- Citizenship: United Kingdom, United States
- Education: Oxford University; University of Rochester; Massachusetts Institute of Technology;
- Partner: Andrea Zukowski
- Children: 1
- Scientific career
- Institutions: University of Delaware; University of Maryland, College Park; Oxford University;

= Colin Phillips =

British linguist

Colin Phillips is a British-American psycholinguist who is Professor of Linguistics at the University of Oxford and Professorial Fellow at Somerville College, Oxford. He maintains a part-time professorship at the University of Maryland, where he was previously director of the Maryland Language Science Center. He is an elected fellow of the Linguistic Society of America and the American Association for the Advancement of Science. He is also a co-editor of the Annual Review of Linguistics.

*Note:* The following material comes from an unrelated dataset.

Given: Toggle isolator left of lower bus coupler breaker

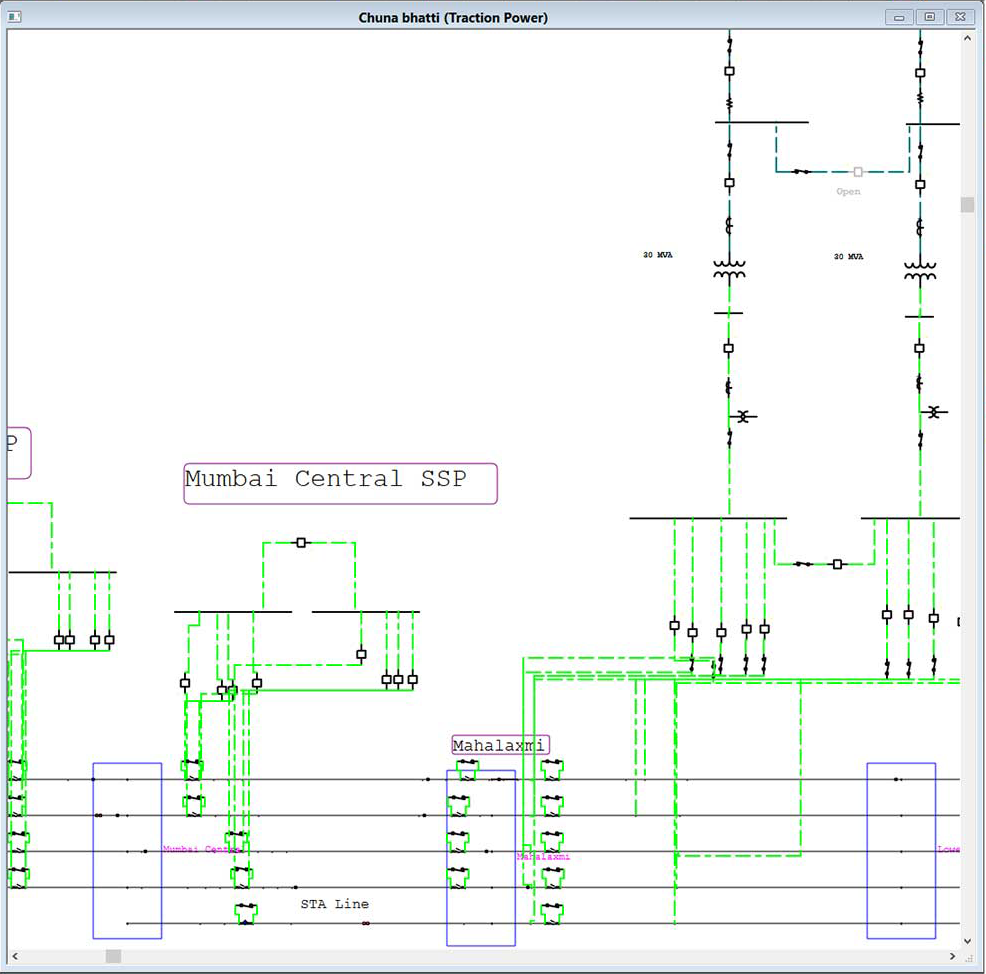Looking at the screenshot, I should coord(804,564).
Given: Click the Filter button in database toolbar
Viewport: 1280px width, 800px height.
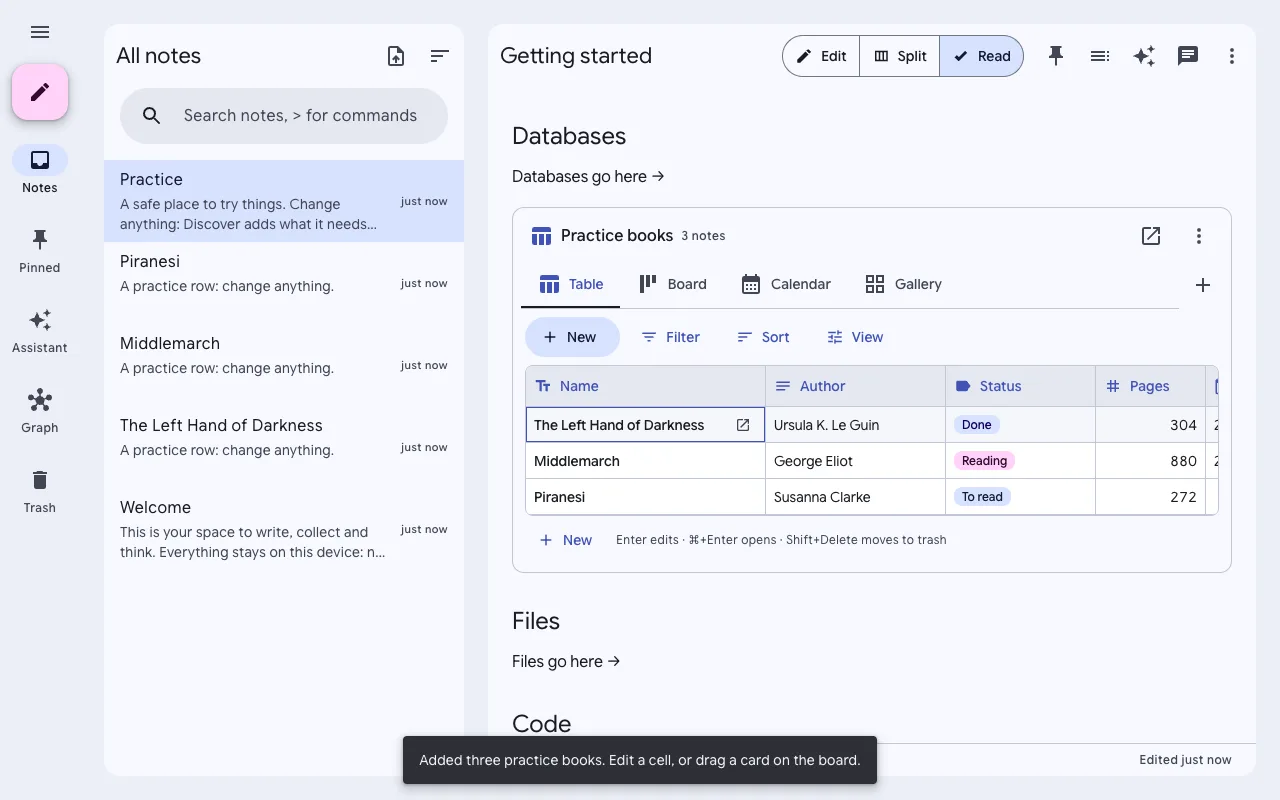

==Early life and education==
Colin Phillips grew up in a rural town in eastern England. He attended University of Oxford, where he studied Medieval German literature. He then came to the United States on an exchange scholarship to study at University of Rochester for a year, where he became more interested in linguistics. He then attended graduate school at Massachusetts Institute of Technology, where he planned to study semantics.

==Career==
Philipps researches language acquisition and language processing. In 1997, he was hired at the University of Delaware as an assistant professor. In 2000, he accepted a position as an assistant professor at the University of Maryland, College Park. He was promoted to associate professor in 2002 and full professor in 2008. He became the founding director of the Maryland Language Science Center in 2013.

He has been co-editor of the Annual Review of Linguistics with Mark Y. Liberman since 2021.

==Awards and honors==
The Linguistic Society of America elected him as a fellow in 2018.
In 2020, he was elected as a fellow of the American Association for the Advancement of Science.

==Personal life==
During his study-abroad year at University of Rochester, he met his future wife, Andrea Zukowski. They have one child. In 2016, he and Zukowski founded College Park parkrun, a series of free running events in their area.